# Work order
Among the entries below, which lines include the string "computer"? Show each one.

[Recorded data]

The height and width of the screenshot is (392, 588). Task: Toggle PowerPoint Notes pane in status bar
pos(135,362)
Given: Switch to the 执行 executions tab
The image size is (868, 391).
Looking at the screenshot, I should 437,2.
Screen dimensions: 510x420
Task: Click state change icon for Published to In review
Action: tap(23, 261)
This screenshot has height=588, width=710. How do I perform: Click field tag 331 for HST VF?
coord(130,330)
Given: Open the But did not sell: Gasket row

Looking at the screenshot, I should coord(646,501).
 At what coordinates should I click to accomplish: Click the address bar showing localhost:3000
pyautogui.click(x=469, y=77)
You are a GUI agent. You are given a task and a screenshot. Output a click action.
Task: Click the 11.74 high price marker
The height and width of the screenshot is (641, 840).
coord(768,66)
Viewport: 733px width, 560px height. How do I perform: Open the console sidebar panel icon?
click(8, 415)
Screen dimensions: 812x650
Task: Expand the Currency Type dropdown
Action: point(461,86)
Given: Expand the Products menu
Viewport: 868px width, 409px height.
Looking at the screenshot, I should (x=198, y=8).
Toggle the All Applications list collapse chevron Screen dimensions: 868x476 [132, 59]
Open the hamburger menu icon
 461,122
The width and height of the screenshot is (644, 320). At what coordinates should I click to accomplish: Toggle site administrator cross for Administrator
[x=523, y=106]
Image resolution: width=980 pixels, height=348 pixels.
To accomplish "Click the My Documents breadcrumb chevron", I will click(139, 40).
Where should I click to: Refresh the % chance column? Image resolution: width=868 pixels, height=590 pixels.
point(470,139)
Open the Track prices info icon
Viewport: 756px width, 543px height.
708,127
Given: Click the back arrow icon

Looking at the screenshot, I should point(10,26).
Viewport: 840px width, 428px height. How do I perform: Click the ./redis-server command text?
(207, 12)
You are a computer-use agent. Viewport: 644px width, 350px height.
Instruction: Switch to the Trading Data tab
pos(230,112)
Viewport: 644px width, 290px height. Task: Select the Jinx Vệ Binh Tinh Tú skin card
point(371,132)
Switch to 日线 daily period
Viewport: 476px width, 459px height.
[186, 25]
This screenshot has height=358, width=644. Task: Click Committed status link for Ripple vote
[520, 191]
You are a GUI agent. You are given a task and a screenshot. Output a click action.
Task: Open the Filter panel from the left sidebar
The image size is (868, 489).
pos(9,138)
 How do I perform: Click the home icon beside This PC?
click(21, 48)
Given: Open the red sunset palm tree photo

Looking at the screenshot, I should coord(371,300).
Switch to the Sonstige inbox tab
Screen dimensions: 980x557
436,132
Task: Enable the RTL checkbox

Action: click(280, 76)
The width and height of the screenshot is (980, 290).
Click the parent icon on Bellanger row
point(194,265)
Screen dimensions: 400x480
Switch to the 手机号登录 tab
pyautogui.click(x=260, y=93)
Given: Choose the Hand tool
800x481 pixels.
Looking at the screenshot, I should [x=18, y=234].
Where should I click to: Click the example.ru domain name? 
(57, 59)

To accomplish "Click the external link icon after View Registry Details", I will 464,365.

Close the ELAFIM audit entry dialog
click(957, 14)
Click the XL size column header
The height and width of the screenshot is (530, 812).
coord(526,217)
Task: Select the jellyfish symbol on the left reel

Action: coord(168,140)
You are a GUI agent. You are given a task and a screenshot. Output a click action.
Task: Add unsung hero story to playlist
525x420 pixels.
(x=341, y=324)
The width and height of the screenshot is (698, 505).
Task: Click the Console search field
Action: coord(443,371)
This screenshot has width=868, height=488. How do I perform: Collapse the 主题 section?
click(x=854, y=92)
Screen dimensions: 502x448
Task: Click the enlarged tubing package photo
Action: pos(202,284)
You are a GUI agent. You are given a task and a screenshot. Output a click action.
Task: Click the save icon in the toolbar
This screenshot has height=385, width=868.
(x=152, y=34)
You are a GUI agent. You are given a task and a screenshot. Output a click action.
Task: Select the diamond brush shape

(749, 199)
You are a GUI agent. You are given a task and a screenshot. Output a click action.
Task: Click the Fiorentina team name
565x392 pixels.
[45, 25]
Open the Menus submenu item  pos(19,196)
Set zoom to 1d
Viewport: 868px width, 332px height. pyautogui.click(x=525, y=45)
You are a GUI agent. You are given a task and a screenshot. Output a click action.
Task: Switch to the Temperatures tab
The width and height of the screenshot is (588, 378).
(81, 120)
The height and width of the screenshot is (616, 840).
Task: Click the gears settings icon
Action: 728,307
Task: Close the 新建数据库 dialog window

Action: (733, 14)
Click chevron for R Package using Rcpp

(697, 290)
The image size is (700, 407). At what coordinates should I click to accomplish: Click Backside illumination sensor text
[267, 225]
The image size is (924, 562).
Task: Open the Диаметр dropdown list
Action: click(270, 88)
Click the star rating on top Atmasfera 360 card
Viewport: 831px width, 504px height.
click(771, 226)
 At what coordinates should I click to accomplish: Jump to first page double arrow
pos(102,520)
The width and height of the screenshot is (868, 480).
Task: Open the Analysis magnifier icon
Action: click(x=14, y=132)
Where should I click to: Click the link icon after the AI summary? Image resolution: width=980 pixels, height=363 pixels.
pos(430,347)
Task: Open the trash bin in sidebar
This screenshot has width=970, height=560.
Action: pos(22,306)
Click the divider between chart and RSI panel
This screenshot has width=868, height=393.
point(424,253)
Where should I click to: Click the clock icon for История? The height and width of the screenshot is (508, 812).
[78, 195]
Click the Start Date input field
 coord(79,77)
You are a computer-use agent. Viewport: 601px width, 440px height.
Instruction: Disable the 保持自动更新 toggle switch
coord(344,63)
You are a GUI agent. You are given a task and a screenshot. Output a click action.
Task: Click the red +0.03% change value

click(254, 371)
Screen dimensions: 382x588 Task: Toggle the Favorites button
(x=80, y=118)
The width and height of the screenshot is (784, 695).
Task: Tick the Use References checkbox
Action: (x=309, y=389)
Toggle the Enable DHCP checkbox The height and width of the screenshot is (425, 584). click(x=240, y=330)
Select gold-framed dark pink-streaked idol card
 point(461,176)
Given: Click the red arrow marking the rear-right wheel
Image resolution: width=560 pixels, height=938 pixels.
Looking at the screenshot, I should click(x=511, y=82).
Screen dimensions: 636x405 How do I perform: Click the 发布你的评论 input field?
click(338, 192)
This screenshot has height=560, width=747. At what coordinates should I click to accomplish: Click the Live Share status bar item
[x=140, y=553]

[/Recorded data]

# Solution for this problem
You are a computer-use agent. Viewport: 644px width, 350px height.
You are a computer-use agent. Viewport: 601px width, 440px height.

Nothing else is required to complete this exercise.